In 2021, renewable energy sources accounted for 40.8 % of the energy production in the EU, followed by other sources (mostly nuclear), with 34.2 %. By contrast, only 15.2 % of its primary energy production came from solid fuels and 3.4 % from petroleum products.

Renewable sources' contribution to electricity consumption was higher in three of the Western Balkans countries than in the EU

Within the Western Balkans and Türkiye region, the ratio of electricity produced from renewable energy sources to electricity consumption was higher in three countries than that in the EU (37.5 %) in 2021 (see Figure 1). The highest share was recorded by Albania (94.4 %), followed by Montenegro (60.5 %) and Bosnia and Herzegovina (46.4 % - 2019 data). Türkiye's ratio was more than a third (35.6 %), while Serbia's ratio was more than a quarter (29.9 %), followed by North Macedonia (21.5 %). The lowest rate was recorded in Kosovo (5.4 %).

Horizontal bar chart showing electricity generated from renewable energy sources as percentage of gross electricity consumption in the EU, Albania, Montenegro, Bosnia and Herzegovina, Türkiye, Serbia, North Macedonia and Kosovo. Each country has two bars representing the years 2011 and 2021.
Figure 1: Electricity generated from renewable energy sources, 2011 and 2021
(% of gross electricity consumption)
Source: Eurostat (nrg_ind_ren) and Eurostat data collection.

Between 2011 and 2021, the ratio of electricity produced from renewable energy sources to electricity consumption increased in all Western Balkans and Türkiye. The highest increase was in Albania with 28.3 percentage points (pp). It was followed by Montenegro (18.9 pp), Bosnia and Herzegovina (14.6 pp), Türkiye (10.4 pp), North Macedonia (6.7 pp), Kosovo (4.1 pp) and Serbia (2.4 pp). It should be noted that hydro-power was often the major source of renewable energy used for electricity generation in the Western Balkans and Türkiye, the output of which is dependent on the amount of rainfall, which varies — sometimes greatly — from one year to the next.

EU's electricity produced from renewable energy sources increased by 14.2 pp during the same period, from 23.3 % to 37.5 %.

Energy trade

Western Balkans and Türkiye were generally less dependent on energy imports than the EU

Net imports are calculated as the quantity of imports minus the equivalent quantity of exports.
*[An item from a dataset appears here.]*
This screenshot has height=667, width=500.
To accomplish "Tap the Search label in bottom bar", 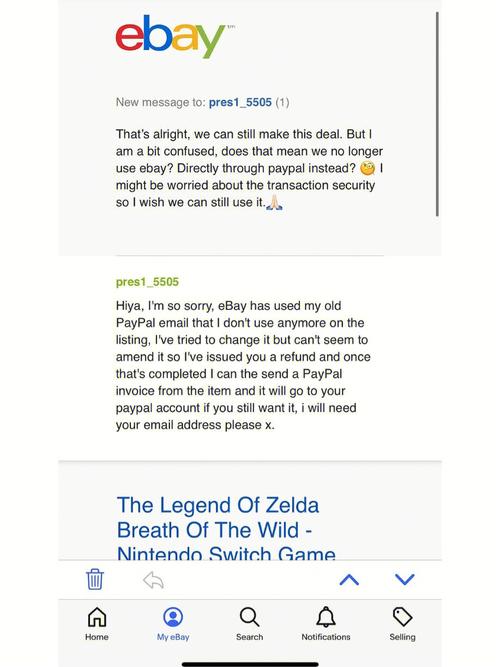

Imports represent all entries into the national territory excluding transit quantities; exports similarly cover all quantities exported from the national territory.

All Western Balkans and Türkiye for which data are available were net importers of energy in 2021, as was the EU. Relative to the population size, Türkiye had the highest net energy imports, at 1.4 toe per inhabitant, which was 0.4 toe per inhabitant less than the EU's net imports (1.8 toe per inhabitant). All the other Western Balkans reported net imports of 0.9 toe per inhabitant or less, in other words, half or less than a half of the level recorded in the EU (see Table 2). North Macedonia recorded 0.9 toe per inhabitant, followed by and Serbia (0.8 toe per inhabitant), Montenegro (0.5 toe per inhabitant) and Kosovo (0.4 toe per inhabitant – 2016 data). The lowest net energy imports were in Albania (0.2 toe per inhabitant). As population data is not available for Bosnia and Herzegovina, the net imports of primary energy per inhabitant cannot be calculated. Between 2011 and 2021, Türkiye and North Macedonia recorded increases of their net imports (0.3 toe per inhabitant and 0.2 toe per inhabitant, respectively); while Albania and Montenegro had a small decrease of 0.1 toe per inhabitant at the same period. Serbia's net imports were quite steady, at 0.7 toe per inhabitant in 2011 and 0.8 toe per inhabitant 2021, with a small increase of 0.1 toe per inhabitant during the period. Population data for Bosnia and Herzegovina is not available and therefore, this indicator could not be calculated; nevertheless, from the available data, the net imports recorded a decrease from 2 133 000 toe in 2016 to 2 002 000 toe in 2021 (no energy data available for 2011). No 2021 population data were available for Kosovo; however, its net imports had the steadiest evolution, at 0.4 toe per inhabitant over the two years presented.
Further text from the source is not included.